— START OF Rows —

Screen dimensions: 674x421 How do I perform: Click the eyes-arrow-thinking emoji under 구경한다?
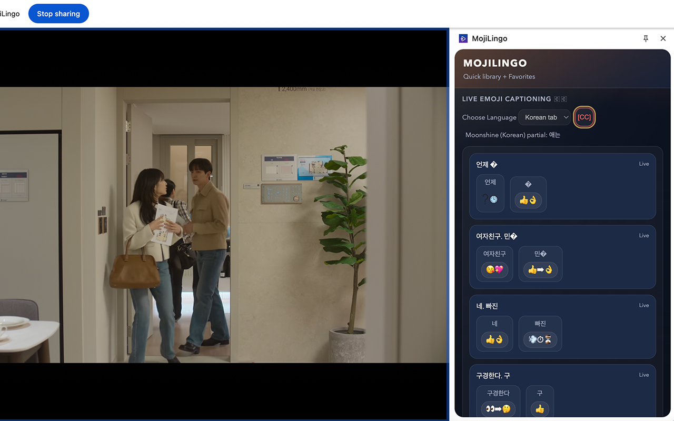[498, 409]
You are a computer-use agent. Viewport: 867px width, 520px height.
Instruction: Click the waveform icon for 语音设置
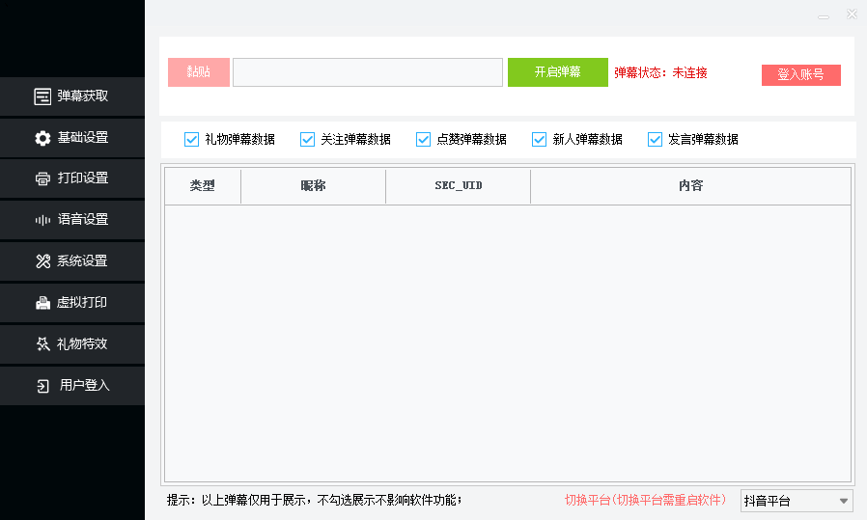(42, 220)
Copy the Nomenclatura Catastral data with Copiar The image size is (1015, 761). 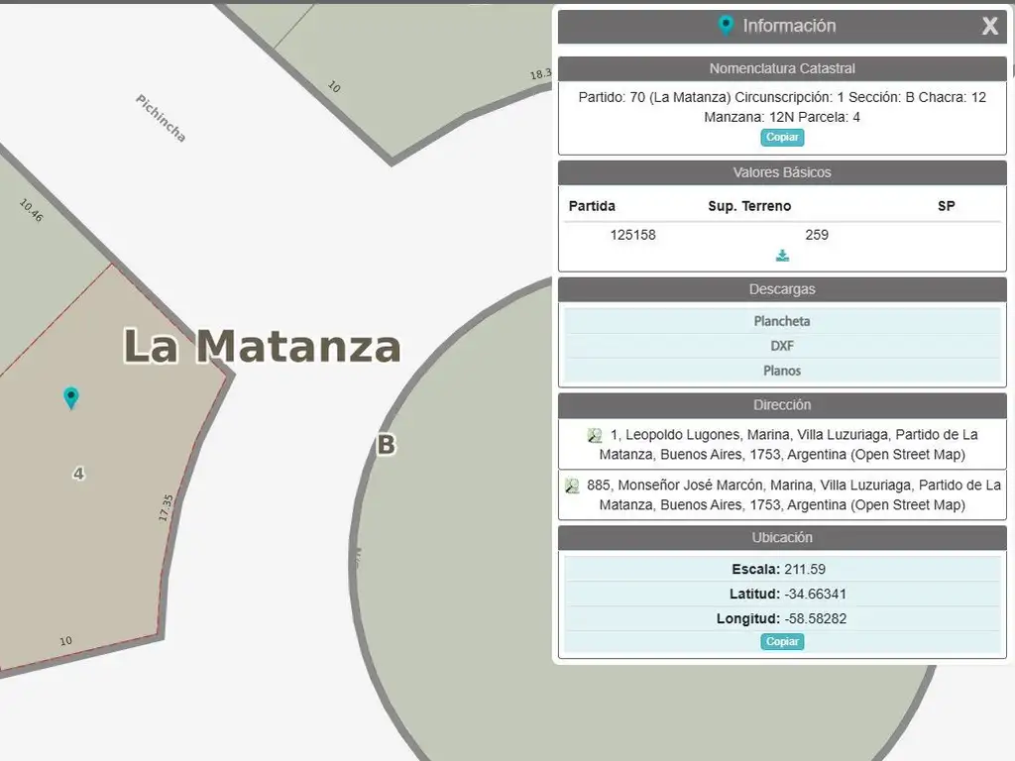[x=782, y=138]
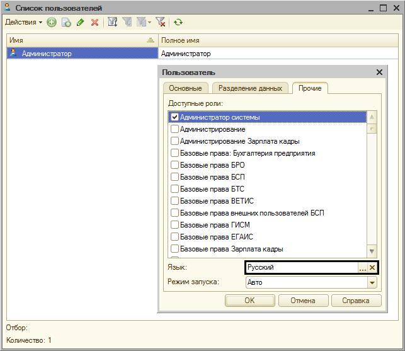Clear the Язык field with X button

[x=372, y=267]
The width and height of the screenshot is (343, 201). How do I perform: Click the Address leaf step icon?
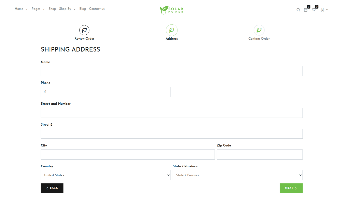pyautogui.click(x=172, y=30)
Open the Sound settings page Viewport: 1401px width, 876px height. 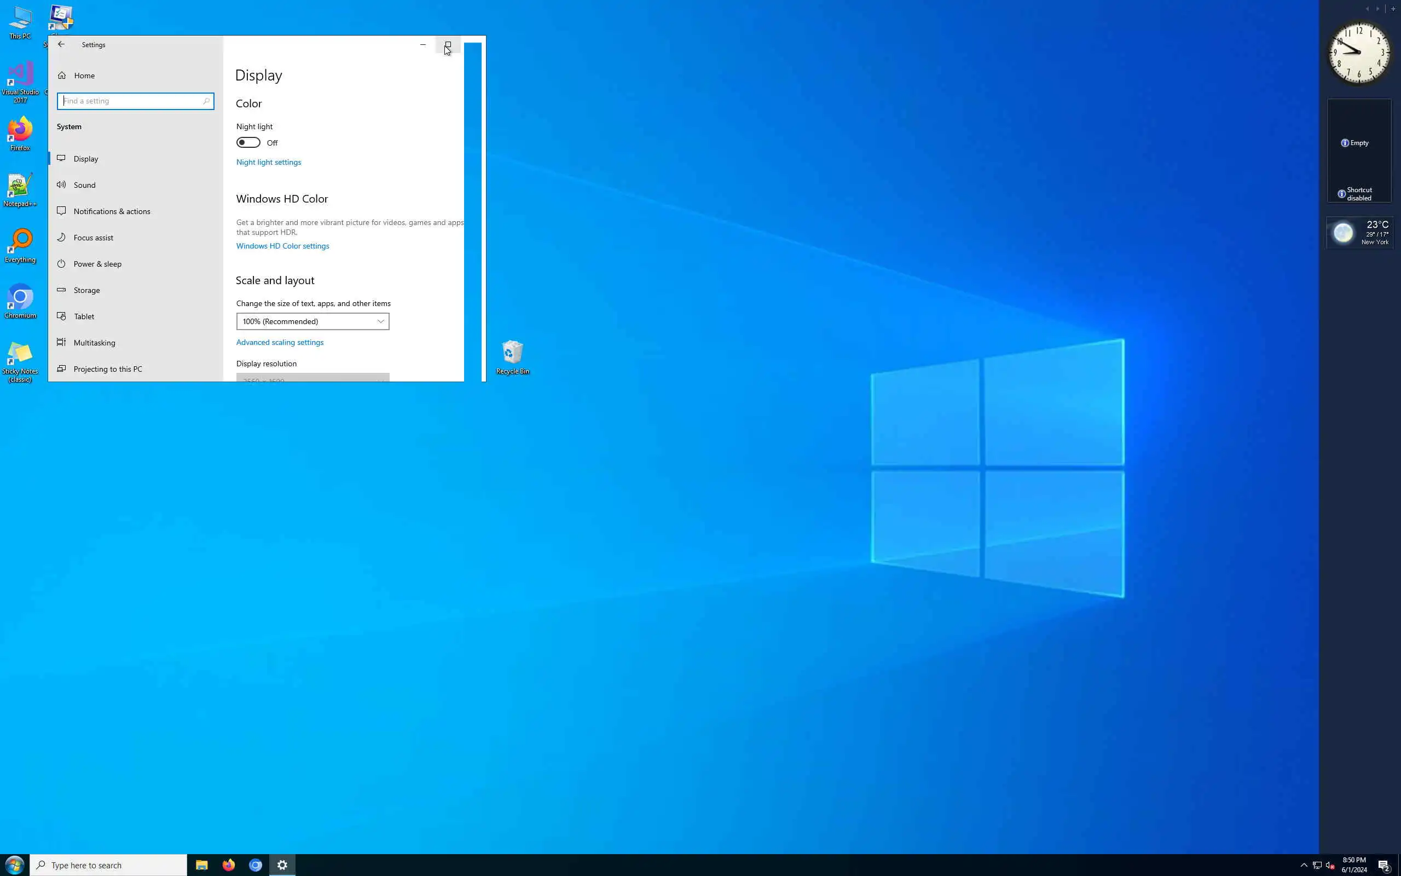pos(85,185)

— END OF Rows —

▶ Work to do: Count the lines in the records above that contain the string "icon", with case taken into account. Reply with the number alone.

▶ Response to the task: 2